El baño está por ese pasillo. Cuando se quedó a solas, se tomó dos cápsulas antigripales con el último trago de ginger ale que había en la nevera. Se había quedado sin gas, pero seguía frío. Se tumbó en el sofá, se tapó hasta las cejas con la colcha y se acurrucó entre los cojines, que estaban llenos de bultos. Le dolían las piernas y tenía las mejillas ardiendo y los pies helados. Un minuto más tarde, Ophelia se sentó a su lado. —Ophelia —le dijo—, te agradezco mucho que me hayas acompañado a casa y que me hayas ayudado en casa de los Roberts, pero no me gustan las chicas. No te pongas bollera conmigo, ¿vale? —Te he traído un vaso de agua. Tienes que tomar líquidos. —Mmm —dijo Fran. —¿Sabes qué?, un día tu padre me dijo que yo iría al infierno. Estaba en mi casa haciendo no sé qué; arreglando una tubería que había reventado o algo así. No sé ni cómo lo sabía porque creo que ni siquiera yo tenía ni idea. Todavía no. Después de decirme eso, no te trajo más a jugar conmigo, pero yo nunca se lo conté a mi madre. —Mi padre piensa que todo el mundo va a ir al infierno —respondió Fran desde debajo de la colcha—. A mí me da igual donde me toque ir, mientras sea lejos de aquí y él no esté. Ophelia se quedó callada un par de minutos, pero, como tampoco se marchaba, al final Fran asomó la cabeza. Ophelia tenía uno de sus juguetes en la mano: el huevo mono. Le estaba dando vueltas. —Dame —dijo Fran—, que te enseño cómo funciona. Dio cuerda al huevo con la llave de filigrana y lo posó en el suelo. El juguete empezó a vibrar furiosamente. Como un resorte, del hemisferio inferior salieron un par de patas y una cola de escorpión hechas de latón repujado, y el huevo se tambaleó de aquí para allá sobre ellas mientras la cola articulada se enroscaba y se estiraba. Se abrieron un par de portillas en la parte superior y salieron dos brazos que tamborilearon la cúpula del huevo hasta que ésta hizo clic y se abrió.

De dentro emergió la cabeza del mono con un trozo de cáscara a modo de sombrero.
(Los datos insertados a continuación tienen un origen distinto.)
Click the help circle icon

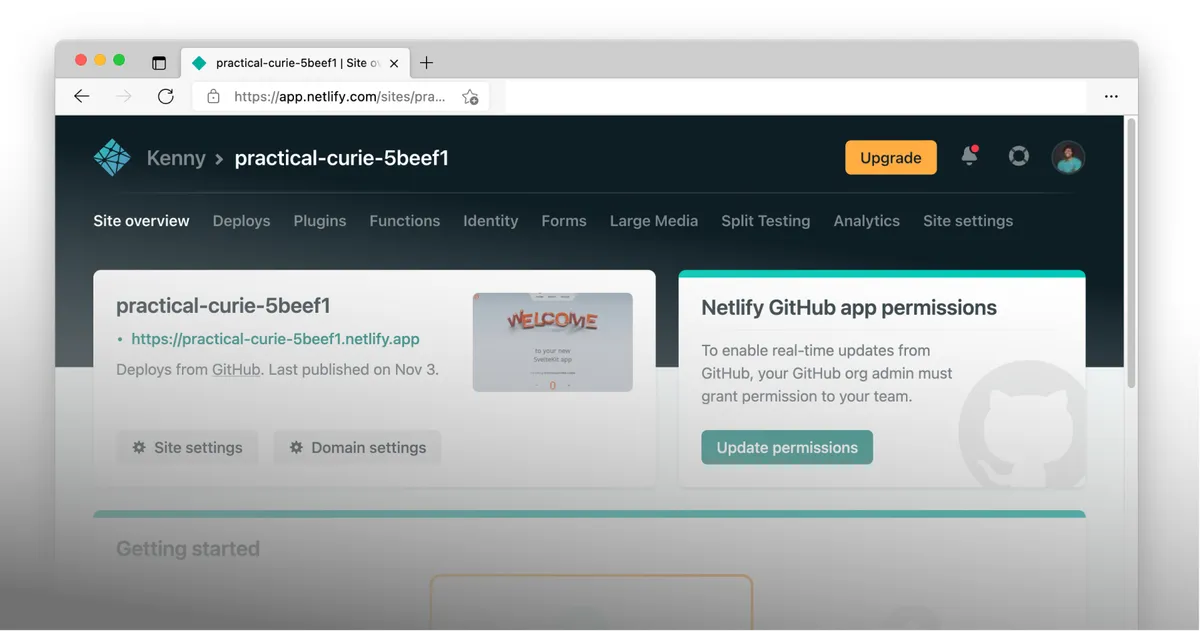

Abría y cerraba la boca con su cháchara frenética y entornaba los ojos, que estaban hechos con una piedra de granate de color rojo. Los brazos describían círculos cada vez más grandes en el aire, hasta que se le acabó la cuerda y todas las extremidades se retrajeron al interior. —¡¿Qué diantres…?! —exclamó Ophelia. Recogió el huevo y resiguió el contorno de las piezas con el dedo. —Es un recuerdo de familia —explicó Fran. Sacó el brazo de debajo de la colcha, cogió un pañuelo de papel y se sonó la nariz por vez número mil. —No se lo hemos robado a nadie, si eso es lo que piensas. —No —dijo Ophelia, y frunció el ceño—. Es que nunca he visto nada igual. Es como un huevo Fabergé; debería estar en un museo. Había muchos juguetes más: el gato risueño y el elefante que bailaba vals; el cisne al que se le daba cuerda para que persiguiese al perro. Y otros con los que Fran no jugaba desde hacía años. La sirena que se peinaba las piedras preciosas del pelo. Baratijas para críos, las llamaba su madre. —Ahora me acuerdo… Cuando venías a jugar a mi casa, un día trajiste un pececito plateado. Era más pequeño que mi dedo meñique, y cuando lo metimos en la bañera no paraba de nadar. También tenías una cañita de pescar y un gusano dorado que se retorcía en el anzuelo. Me dejaste pescarlo, y cuando lo conseguí habló. Me dijo que si lo soltaba me concedería un deseo. —Pediste dos pedazos de tarta de chocolate. —Y luego mi madre hizo una, ¿verdad? —dijo Ophelia—. El deseo se hizo realidad, pero sólo me pude comer un trozo. A lo mejor ya sabía que la iba a preparar, pero ¿para qué pedir lo que ya me iban a dar? Fran no decía nada; estaba mirando a Ophelia con los ojos entornados, como a través de una rendija. —¿Todavía tienes el pececito?